[Records contained in a dataset]
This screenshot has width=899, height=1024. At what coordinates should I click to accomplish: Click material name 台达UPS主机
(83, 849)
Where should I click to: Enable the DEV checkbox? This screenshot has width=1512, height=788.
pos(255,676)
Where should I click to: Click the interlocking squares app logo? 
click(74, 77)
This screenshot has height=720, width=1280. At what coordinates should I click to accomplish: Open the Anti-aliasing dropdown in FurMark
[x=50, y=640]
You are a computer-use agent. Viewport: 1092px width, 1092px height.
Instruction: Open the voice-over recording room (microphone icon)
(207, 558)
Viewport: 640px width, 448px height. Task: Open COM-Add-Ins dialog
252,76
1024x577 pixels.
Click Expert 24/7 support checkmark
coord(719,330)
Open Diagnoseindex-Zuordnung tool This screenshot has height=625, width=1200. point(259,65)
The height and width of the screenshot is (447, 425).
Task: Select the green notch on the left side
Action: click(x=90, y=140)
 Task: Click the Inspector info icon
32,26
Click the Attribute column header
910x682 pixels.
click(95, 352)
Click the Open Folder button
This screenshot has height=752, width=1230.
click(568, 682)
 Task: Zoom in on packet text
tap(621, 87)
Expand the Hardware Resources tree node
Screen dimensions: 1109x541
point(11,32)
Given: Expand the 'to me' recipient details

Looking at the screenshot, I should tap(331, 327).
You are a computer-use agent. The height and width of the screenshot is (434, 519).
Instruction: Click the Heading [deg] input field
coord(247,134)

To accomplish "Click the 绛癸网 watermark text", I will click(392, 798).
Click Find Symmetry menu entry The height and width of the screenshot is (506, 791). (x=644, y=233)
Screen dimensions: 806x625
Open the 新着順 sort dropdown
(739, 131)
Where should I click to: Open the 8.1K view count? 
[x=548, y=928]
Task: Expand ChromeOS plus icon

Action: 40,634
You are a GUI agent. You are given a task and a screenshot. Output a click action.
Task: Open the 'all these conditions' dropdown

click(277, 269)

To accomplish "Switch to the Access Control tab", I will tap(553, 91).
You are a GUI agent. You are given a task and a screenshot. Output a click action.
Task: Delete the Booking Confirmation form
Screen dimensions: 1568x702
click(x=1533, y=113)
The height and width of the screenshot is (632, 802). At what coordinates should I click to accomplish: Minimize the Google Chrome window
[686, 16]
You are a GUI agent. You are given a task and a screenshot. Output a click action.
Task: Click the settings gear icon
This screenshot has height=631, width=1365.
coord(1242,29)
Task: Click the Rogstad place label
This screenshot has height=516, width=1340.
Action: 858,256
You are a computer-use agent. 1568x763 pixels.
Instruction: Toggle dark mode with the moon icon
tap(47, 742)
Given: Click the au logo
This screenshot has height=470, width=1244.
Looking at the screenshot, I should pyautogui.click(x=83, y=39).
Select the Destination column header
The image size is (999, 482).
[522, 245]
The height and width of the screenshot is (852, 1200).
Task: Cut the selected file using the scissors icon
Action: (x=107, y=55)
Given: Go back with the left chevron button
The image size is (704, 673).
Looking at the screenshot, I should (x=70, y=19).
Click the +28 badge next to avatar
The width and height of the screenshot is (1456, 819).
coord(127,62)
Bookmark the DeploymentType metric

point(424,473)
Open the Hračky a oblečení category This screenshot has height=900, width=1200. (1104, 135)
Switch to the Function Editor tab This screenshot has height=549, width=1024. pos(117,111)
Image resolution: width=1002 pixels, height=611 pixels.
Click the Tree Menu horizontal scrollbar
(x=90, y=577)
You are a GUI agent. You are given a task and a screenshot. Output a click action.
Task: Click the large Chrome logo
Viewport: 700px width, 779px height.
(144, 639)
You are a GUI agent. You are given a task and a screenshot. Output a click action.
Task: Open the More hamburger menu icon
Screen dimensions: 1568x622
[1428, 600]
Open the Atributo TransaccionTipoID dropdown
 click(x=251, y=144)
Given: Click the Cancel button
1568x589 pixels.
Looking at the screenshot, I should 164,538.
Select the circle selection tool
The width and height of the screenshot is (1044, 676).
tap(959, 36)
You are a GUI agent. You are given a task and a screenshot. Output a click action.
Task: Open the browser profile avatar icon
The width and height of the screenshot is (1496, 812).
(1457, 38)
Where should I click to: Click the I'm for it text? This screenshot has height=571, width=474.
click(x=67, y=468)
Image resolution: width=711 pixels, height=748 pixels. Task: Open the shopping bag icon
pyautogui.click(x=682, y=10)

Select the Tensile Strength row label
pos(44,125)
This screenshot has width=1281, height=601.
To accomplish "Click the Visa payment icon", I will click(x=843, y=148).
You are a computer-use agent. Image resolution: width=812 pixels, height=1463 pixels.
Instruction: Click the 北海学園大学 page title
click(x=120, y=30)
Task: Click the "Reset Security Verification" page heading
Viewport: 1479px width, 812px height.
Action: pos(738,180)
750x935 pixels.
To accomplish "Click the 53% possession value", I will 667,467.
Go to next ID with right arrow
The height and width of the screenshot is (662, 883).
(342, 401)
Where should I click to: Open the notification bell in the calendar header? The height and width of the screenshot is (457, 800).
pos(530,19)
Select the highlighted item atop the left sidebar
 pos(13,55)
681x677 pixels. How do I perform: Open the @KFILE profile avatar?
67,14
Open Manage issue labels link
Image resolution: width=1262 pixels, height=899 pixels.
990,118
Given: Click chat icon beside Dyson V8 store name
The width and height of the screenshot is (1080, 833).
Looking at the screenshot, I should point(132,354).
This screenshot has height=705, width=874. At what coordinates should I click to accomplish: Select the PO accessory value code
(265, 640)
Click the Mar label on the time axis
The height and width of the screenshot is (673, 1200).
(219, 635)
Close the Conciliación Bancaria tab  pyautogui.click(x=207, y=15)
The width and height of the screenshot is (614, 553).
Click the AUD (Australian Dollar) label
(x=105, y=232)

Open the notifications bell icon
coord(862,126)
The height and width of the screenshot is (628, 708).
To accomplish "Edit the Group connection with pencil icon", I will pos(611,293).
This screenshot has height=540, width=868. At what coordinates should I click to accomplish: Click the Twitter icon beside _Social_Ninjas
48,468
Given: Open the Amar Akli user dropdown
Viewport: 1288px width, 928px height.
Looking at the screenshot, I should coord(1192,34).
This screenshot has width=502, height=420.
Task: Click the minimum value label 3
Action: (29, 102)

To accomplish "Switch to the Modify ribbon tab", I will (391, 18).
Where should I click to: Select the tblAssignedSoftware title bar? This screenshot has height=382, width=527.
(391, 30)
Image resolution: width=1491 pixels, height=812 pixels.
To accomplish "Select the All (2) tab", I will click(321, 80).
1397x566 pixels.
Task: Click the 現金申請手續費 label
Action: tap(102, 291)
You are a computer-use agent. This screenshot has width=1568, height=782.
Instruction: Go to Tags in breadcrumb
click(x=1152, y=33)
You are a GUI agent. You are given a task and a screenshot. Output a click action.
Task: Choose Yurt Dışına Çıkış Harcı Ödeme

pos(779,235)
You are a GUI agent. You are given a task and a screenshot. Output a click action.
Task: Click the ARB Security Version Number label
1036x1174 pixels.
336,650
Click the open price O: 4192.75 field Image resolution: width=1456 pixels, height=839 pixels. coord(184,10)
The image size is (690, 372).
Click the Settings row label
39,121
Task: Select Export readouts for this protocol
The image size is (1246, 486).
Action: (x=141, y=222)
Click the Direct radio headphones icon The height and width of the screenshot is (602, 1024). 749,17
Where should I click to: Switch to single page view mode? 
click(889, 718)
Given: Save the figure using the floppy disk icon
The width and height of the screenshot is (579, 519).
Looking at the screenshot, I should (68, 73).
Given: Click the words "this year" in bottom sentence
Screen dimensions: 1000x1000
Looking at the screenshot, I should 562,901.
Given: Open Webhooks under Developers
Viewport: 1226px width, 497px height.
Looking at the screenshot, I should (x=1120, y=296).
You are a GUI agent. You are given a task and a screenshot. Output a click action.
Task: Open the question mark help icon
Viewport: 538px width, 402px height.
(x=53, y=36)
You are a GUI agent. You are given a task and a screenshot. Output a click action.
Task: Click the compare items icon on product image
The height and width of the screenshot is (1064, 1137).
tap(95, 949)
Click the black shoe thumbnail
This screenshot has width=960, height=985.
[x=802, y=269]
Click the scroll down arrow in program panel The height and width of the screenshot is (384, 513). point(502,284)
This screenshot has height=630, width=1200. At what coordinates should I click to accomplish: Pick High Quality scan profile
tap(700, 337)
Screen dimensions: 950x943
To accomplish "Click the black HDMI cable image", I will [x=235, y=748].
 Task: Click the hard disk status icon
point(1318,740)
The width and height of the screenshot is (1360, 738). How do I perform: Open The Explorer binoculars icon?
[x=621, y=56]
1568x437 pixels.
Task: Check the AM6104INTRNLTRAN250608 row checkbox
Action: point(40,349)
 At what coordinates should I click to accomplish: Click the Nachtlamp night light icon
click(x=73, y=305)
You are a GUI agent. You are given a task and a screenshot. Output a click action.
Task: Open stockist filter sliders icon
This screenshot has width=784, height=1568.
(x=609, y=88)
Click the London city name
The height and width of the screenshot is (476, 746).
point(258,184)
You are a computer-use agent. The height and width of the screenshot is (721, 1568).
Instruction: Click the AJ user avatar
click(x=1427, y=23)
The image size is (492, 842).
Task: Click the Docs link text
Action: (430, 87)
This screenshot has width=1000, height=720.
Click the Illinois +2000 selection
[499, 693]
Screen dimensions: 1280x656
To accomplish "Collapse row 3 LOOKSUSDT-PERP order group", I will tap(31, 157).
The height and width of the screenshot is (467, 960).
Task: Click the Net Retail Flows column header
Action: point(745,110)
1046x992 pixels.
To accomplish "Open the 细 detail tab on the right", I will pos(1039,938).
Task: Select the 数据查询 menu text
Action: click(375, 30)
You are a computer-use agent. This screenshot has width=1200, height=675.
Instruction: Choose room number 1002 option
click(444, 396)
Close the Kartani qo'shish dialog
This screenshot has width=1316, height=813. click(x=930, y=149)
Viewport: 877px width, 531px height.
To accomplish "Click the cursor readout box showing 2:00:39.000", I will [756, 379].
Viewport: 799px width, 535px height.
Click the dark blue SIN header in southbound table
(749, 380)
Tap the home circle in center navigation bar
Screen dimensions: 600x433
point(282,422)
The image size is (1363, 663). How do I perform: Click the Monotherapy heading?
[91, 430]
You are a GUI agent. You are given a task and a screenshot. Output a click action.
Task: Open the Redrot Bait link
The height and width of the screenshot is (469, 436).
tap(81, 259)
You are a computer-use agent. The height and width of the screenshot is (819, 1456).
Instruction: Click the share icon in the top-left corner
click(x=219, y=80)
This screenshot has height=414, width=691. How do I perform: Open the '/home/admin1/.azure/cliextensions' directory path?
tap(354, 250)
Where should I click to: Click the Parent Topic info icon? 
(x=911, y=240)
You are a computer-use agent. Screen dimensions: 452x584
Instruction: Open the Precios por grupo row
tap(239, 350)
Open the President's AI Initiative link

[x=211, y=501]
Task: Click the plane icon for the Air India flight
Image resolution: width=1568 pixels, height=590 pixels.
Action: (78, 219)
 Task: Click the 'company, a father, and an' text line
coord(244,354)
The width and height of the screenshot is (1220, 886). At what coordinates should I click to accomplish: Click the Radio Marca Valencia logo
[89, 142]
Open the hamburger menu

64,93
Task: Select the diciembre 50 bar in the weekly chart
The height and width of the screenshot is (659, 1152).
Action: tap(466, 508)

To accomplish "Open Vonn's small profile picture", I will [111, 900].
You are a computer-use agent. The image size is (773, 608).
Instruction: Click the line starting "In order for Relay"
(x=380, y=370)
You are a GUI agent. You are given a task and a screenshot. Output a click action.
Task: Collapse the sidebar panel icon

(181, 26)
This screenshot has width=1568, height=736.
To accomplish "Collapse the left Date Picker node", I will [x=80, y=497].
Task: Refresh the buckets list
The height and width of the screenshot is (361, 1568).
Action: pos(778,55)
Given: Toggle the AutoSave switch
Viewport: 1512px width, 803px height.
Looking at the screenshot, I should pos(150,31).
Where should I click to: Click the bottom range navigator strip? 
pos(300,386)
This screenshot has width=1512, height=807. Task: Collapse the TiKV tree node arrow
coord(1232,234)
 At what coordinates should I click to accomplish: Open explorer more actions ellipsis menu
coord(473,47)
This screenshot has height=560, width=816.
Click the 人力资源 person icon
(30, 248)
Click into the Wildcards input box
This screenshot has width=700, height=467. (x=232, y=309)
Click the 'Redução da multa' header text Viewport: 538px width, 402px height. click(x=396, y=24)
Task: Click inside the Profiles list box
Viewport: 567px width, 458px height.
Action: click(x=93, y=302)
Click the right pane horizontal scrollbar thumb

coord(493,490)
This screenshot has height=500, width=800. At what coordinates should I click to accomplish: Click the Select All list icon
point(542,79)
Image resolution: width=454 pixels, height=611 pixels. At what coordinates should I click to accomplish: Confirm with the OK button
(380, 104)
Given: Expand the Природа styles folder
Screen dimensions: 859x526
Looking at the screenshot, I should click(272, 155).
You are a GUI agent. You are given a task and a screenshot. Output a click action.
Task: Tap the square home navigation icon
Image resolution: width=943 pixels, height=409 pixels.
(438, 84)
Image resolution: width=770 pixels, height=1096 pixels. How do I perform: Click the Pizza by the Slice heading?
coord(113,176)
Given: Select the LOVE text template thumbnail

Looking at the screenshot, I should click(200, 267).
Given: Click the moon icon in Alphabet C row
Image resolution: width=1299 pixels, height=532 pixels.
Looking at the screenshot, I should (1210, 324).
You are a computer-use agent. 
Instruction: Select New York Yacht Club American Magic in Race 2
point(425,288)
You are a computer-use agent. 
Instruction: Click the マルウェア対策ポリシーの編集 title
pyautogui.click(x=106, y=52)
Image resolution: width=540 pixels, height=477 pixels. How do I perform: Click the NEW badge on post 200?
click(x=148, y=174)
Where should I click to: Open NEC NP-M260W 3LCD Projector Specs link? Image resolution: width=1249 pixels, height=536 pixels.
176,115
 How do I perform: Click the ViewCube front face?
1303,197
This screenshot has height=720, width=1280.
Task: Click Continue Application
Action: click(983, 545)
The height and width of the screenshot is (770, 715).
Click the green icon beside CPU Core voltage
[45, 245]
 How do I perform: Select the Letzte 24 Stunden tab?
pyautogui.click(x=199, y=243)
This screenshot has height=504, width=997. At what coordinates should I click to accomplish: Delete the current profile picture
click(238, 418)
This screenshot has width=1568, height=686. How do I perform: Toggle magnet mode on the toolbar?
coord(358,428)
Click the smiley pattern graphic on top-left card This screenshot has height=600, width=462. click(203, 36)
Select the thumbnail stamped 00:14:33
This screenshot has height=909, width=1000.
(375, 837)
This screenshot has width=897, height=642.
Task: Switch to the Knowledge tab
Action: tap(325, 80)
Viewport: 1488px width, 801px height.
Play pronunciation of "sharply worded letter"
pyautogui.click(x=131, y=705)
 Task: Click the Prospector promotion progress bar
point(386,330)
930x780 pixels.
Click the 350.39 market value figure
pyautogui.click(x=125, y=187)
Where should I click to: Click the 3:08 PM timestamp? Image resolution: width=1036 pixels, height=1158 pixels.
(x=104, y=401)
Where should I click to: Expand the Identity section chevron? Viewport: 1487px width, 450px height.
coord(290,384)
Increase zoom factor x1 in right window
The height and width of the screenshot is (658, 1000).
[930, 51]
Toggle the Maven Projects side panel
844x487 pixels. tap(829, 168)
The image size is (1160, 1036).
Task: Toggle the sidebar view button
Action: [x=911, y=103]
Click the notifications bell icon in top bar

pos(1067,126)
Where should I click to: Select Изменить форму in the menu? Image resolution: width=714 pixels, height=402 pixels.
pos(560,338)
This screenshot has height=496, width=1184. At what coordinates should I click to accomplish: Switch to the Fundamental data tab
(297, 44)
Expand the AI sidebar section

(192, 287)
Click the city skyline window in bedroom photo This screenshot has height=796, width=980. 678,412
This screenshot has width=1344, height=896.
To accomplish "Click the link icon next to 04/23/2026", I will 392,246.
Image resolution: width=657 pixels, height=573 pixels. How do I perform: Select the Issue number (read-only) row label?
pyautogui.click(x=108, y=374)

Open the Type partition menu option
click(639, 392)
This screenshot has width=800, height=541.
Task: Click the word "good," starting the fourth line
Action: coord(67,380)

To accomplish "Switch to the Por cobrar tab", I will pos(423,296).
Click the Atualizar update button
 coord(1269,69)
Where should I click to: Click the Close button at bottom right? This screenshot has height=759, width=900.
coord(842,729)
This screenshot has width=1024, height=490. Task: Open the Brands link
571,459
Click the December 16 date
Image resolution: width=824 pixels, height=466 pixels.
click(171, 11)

- [Exercise]
Copy word for word the stretch of entries above from the line that has "Where should I click to: Enable" through the line that has "You are a computer-use agent. Viewport: 1092px", both ends included, and nothing outside it.

- [Exercise result]
Where should I click to: Enable the DEV checkbox? This screenshot has width=1512, height=788.
pos(255,676)
Where should I click to: Click the interlocking squares app logo? 
click(74, 77)
This screenshot has height=720, width=1280. At what coordinates should I click to accomplish: Open the Anti-aliasing dropdown in FurMark
[x=50, y=640]
You are a computer-use agent. Viewport: 1092px width, 1092px height.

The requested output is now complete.